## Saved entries
'''
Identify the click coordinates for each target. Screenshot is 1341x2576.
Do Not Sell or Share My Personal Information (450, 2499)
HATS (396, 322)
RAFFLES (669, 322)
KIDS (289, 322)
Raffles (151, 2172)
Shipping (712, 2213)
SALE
'''
## Exercise
Copy the data word for word.

## Answer below
Identify the click coordinates for each target. Screenshot is 1341x2576.
Do Not Sell or Share My Personal Information (450, 2499)
HATS (396, 322)
RAFFLES (669, 322)
KIDS (289, 322)
Raffles (151, 2172)
Shipping (712, 2213)
SALE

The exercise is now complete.